(Beginning of Dataset extract)
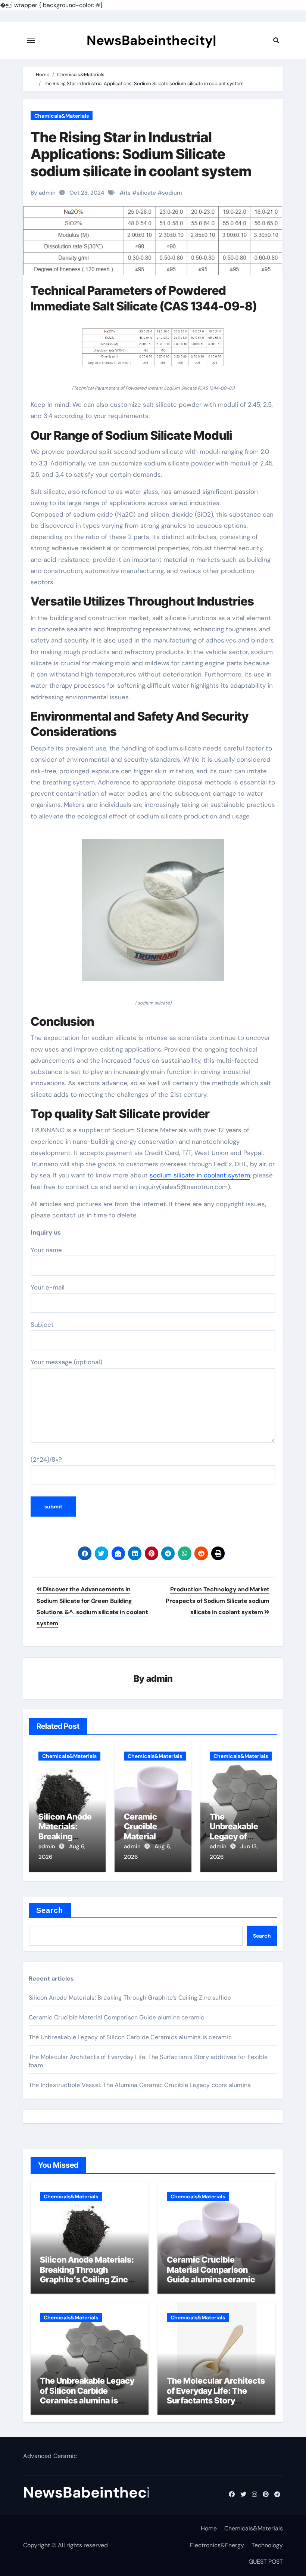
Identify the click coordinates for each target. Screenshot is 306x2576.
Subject (42, 1324)
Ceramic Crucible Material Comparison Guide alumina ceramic (116, 2017)
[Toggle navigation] (31, 40)
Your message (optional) (66, 1362)
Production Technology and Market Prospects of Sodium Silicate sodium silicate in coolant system (217, 1600)
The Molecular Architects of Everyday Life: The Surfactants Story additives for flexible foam (216, 2400)
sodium (172, 192)
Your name (46, 1250)
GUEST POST (266, 2562)
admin (159, 1678)
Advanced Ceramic (50, 2456)
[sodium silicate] (153, 914)
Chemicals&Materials (61, 115)
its (127, 192)
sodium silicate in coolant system (200, 1175)
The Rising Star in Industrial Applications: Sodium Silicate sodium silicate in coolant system (141, 154)
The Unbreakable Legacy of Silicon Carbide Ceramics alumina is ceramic (130, 2037)
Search (49, 1910)
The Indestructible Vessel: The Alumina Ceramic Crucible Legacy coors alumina (140, 2085)
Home (209, 2528)
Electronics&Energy (217, 2545)
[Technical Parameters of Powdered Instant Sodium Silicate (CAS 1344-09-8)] (153, 351)
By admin (43, 192)
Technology (267, 2545)
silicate (146, 192)
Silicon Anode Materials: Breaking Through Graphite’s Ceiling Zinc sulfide (130, 1997)
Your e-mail (48, 1287)
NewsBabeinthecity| (151, 40)
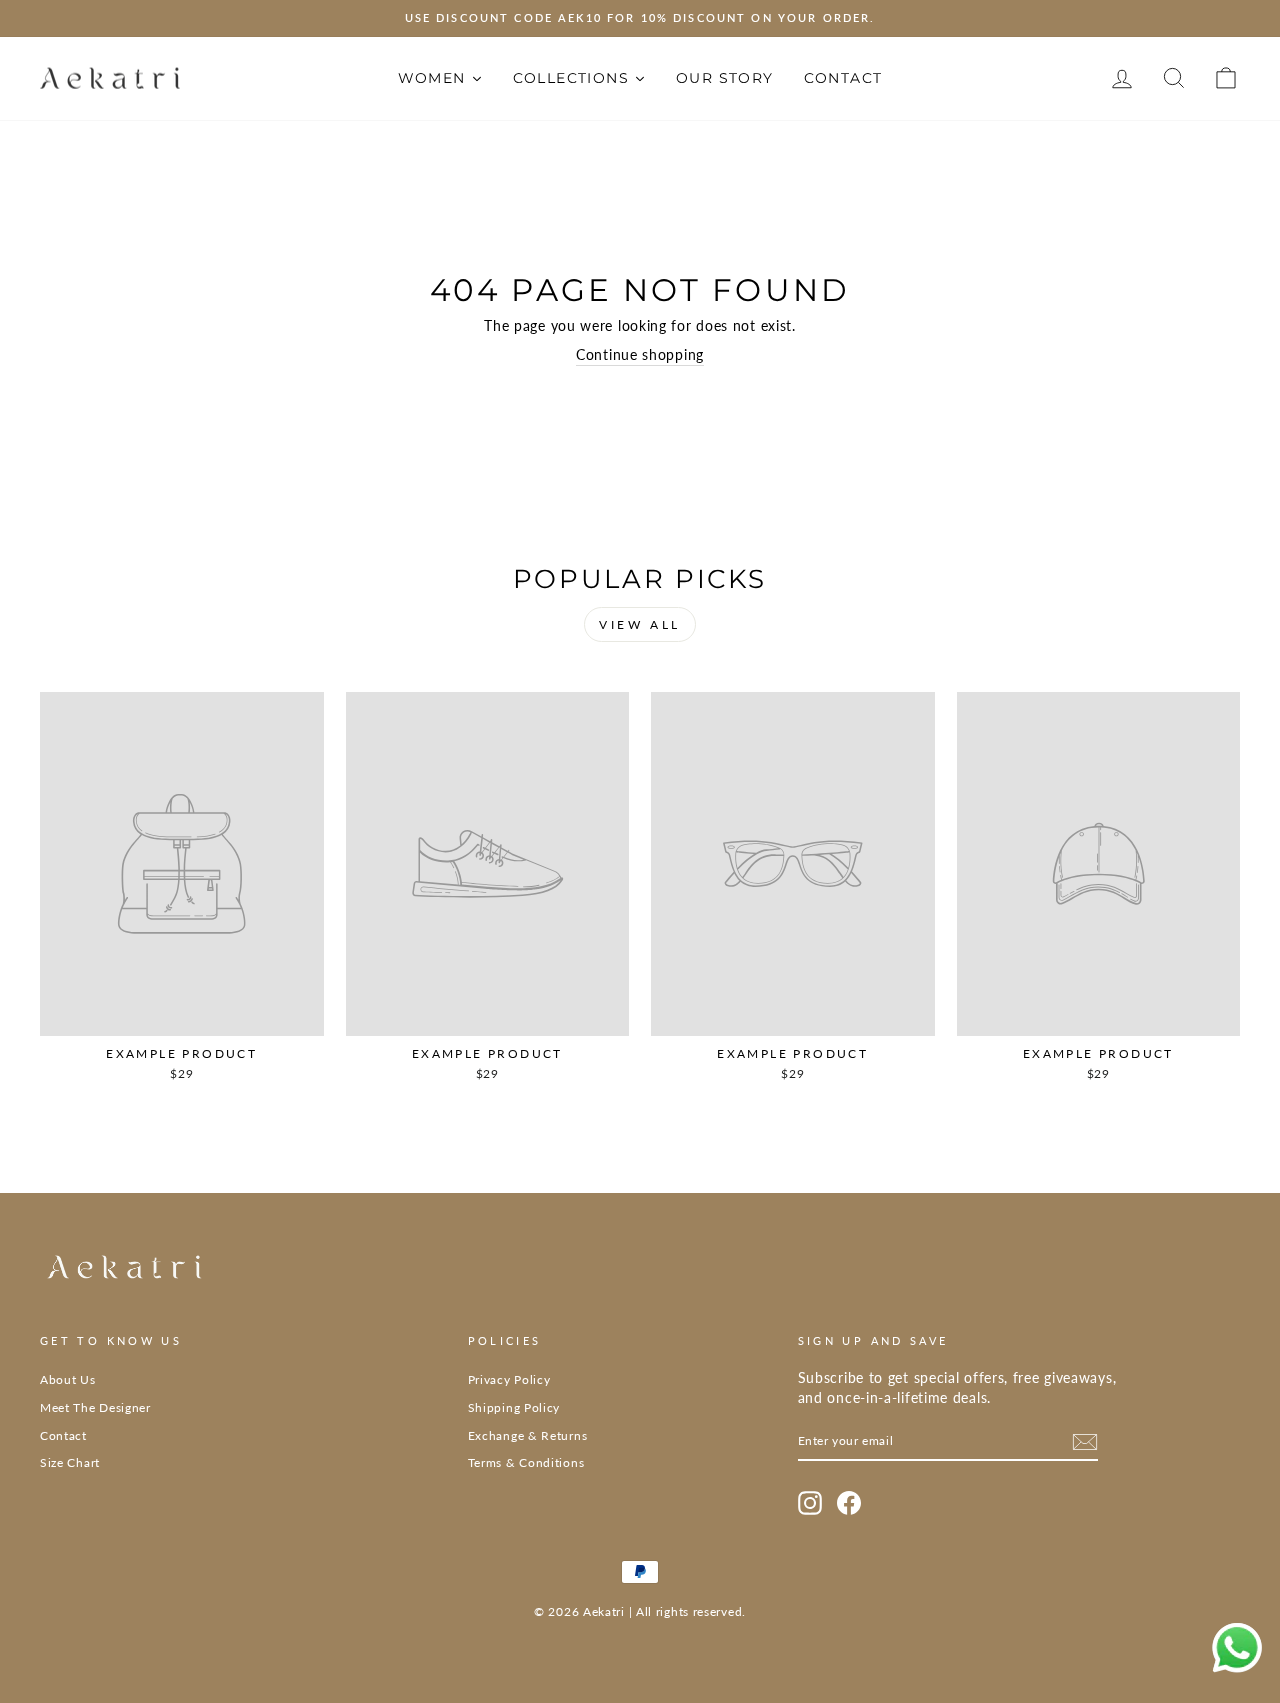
(End of Dataset extract)
What is expected:
Do not copy pictures. Restate exactly the lines from the one containing "Technology (267, 2545)" through the last line of the records.

The answer:
Technology (267, 2545)
silicate (146, 192)
Silicon Anode Materials: Breaking Through Graphite’s Ceiling Zinc sulfide (130, 1997)
Your e-mail (48, 1287)
NewsBabeinthecity| (151, 40)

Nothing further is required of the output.